— EXERCISE —
Each line from the opening of the records that follow to the line with "Given: Tap the battery status icon" needs to be written out exactly. Add nothing.

----------

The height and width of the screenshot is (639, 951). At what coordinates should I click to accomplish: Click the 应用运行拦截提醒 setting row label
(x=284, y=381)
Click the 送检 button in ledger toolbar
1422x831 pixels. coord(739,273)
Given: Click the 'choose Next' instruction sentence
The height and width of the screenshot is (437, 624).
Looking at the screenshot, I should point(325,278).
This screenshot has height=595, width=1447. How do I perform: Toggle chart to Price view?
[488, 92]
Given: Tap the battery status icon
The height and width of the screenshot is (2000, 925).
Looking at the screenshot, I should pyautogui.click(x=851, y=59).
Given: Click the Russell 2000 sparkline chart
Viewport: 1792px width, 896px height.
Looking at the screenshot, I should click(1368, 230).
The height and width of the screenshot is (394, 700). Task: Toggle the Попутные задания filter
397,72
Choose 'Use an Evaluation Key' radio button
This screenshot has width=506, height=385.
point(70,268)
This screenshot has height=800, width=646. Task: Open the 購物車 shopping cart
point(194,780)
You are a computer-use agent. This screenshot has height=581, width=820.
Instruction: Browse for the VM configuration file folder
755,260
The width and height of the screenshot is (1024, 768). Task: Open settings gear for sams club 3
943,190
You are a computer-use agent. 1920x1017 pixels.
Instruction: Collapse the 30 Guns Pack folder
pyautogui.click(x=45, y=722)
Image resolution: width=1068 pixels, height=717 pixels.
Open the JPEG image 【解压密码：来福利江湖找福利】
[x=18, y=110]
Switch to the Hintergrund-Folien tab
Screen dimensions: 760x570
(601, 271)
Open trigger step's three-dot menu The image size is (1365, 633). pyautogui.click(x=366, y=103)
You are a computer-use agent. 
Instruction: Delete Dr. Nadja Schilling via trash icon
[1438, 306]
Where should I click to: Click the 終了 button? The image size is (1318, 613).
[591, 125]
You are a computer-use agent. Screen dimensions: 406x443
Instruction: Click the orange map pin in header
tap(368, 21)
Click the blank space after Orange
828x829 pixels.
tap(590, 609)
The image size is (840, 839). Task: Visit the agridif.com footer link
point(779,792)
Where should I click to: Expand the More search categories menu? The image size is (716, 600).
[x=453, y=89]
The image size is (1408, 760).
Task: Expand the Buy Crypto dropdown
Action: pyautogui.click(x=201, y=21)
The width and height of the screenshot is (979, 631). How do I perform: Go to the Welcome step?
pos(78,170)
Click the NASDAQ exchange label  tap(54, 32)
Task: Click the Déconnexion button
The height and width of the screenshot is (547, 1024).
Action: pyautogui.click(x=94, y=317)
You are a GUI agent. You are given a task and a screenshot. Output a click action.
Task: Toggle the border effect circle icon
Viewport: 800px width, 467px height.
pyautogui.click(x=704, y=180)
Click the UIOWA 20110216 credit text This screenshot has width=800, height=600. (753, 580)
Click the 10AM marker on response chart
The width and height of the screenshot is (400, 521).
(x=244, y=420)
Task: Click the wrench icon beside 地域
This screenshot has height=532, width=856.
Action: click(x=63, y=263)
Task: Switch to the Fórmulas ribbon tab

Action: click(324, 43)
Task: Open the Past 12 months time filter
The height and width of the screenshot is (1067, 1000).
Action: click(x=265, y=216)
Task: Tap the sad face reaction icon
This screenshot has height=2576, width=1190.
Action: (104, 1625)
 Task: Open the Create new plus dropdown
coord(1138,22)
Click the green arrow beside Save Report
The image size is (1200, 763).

----------

— SOLVED PROBLEM —
The height and width of the screenshot is (639, 951). At what coordinates should I click to accomplish: Click the 应用运行拦截提醒 setting row label
(x=284, y=381)
Click the 送检 button in ledger toolbar
1422x831 pixels. coord(739,273)
Given: Click the 'choose Next' instruction sentence
The height and width of the screenshot is (437, 624).
Looking at the screenshot, I should point(325,278).
This screenshot has height=595, width=1447. How do I perform: Toggle chart to Price view?
[488, 92]
Given: Tap the battery status icon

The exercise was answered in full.